These are uncertainty where the degree of uncertainty and its potential impact on the view given by the financial statements may be very great. In determining whether an inherent uncertainty is fundamental, the auditors consider:-

• The risk that the estimate included in the financial statement may be subject to change.
• The range of possible outcomes
• The consequences of those outcomes on the view given by the financial statement.

Inherent uncertainties are regarded as fundamental when they involve a significant level of concern about the validity of the going concern basis or other matters whose potential effect on the financial statements is unusually great.
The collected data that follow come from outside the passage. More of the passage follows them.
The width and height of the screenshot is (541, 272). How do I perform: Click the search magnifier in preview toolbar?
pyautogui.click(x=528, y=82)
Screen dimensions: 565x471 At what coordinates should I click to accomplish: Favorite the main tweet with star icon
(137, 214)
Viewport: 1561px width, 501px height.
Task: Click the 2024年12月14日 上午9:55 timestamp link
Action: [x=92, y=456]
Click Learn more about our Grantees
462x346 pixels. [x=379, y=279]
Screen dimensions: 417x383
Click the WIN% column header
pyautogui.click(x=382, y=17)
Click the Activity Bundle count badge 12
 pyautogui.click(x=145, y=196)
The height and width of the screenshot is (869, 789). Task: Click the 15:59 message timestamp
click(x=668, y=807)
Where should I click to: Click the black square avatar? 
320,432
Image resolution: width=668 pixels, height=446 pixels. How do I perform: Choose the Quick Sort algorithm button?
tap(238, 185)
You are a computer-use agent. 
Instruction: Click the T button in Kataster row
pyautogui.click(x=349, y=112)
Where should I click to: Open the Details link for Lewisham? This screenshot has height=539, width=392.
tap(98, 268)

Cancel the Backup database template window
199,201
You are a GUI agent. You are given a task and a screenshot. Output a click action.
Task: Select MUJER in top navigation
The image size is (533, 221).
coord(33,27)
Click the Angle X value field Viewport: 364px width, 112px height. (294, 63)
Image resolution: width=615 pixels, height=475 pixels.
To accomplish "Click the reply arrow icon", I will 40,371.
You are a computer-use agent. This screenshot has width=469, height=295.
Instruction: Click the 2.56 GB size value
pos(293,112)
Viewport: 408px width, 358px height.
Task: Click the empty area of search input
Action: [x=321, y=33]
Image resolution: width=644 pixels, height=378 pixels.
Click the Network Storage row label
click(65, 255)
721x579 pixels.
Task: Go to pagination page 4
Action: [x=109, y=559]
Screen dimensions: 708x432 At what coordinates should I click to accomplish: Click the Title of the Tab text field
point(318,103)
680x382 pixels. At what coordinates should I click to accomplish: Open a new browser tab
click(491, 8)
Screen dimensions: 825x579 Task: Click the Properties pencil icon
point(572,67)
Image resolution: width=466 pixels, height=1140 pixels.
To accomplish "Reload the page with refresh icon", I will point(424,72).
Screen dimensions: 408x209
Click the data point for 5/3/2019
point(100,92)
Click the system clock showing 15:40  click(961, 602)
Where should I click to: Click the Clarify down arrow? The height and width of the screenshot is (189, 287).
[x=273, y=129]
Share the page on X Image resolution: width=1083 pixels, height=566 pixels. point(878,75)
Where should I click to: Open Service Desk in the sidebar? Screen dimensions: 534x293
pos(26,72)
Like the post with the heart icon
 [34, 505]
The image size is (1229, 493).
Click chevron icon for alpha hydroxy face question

b. The Companies Act requirements:
Whether in the auditor’s opinion the financial statements:

• Have been properly prepared in accordance with the Act.
• Give a true and fair view
• The auditor must state these matters in his report
• If in the auditor’s opinion proper accounting records have not been kept.
• If in the auditor’s opinion returns adequate for their audit have not been received from branches not visited by them.
• If in the auditor’s opinion the company individual accounts are not in agreement with the accounting records and returns .
• If in the auditor’s opinion they have failed to obtain all the information and explanation which to the best of their knowledge and belief are necessary for the purpose of their audit.
• If in the auditor’s opinion the information given in the directors’ report is not consistent with the annual accounts.

c. Limitations of scope means a limitation of scope of the auditor’s work that prevents them from obtaining sufficient evidence to express an unqualified opinion.
The qualification if the limitation is:

• Very material and pervasive – the qualification is a Disclaimer
• Less material and not pervasive – qualification is possible adjustments in the accounts.